I am trying to create a function that will use the query method to filter through a data frame based on multiple conditions and create a new series with the values applicable.
Here is an example of the df that I am working with:
Week | Treatment | Value |
---|---|---|
0 | ABC | 100 |
1 | ABC | 150 |
2 | ABC | 149 |
0 | XYZ | 350 |
1 | XYZ | 500 |
2 | XYZ | 600 |
0 | ABC | 101 |
1 | ABC | 130 |
2 | ABC | 147 |
I have been able to successfully filter my data for a given 'Week' and 'Treatment' using the .query method like this:
test = df.query('Week == 1 & Treatment.str.startswith("A").values')['value']
I am only interested in extracting the 'values' column.
This is great, but I don't want to have to copy and paste this line of code for every 'week' and 'treatment' in my df. Therefore, I want to create a function that will let me identify the desired week and treatment (or first letter of treatment) as arguments and have it return an object with my desired values for further analysis.
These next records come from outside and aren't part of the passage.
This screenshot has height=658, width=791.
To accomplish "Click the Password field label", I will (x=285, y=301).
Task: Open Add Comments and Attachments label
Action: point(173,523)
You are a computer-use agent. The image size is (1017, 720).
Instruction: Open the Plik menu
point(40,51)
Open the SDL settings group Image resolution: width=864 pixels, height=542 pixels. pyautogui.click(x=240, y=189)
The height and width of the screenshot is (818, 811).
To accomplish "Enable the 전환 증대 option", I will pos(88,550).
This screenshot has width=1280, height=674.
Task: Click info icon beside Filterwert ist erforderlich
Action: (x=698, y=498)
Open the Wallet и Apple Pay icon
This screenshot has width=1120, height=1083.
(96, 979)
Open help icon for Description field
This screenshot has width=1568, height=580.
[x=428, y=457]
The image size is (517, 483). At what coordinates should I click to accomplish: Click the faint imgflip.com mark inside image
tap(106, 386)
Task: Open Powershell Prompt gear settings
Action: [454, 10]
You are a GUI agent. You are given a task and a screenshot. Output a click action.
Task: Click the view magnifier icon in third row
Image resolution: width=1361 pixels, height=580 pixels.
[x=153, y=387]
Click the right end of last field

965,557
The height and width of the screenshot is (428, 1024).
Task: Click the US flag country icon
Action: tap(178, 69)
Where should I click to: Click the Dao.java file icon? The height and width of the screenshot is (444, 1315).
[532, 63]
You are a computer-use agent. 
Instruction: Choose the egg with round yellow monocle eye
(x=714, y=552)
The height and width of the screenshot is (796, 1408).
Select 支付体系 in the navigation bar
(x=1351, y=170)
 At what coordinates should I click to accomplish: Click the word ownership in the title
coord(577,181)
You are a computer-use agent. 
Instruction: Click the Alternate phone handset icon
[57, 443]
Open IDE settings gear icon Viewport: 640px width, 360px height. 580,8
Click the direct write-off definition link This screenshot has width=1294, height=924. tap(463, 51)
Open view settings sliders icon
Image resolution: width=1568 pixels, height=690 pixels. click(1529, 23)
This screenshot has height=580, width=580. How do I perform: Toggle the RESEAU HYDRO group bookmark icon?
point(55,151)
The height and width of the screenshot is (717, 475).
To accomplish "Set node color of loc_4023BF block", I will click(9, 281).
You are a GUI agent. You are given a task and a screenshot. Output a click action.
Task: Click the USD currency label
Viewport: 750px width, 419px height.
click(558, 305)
Here is what I have so far:
def sorter(df,week):
return df.query('Week == 0 & Treatment.str.startswith("A").values')['value']
I know that as I have it, my function does not return my values as an object. I will work on that. Where I am stuck is how to have one of the arguments for my function be a week (like '0') when in the query method the week is written as part of a string.
I tried this:
def sorter(df,week):
return df.query('Week == week & Treatment.str.startswith("A").values')['value']
But I got an error saying week was undefined.
CodePudding user response:
A possible solution, based on f strings
:
def sorter(df,week):
return df.query(f'Week == {week} & Treatment.str.startswith("A").values')['Value']
CodePudding user response:
As an alternative, you can define variables using @:
def sorter(df,week):
return df.query('Week == @week & Treatment.str.startswith("A").values')['value']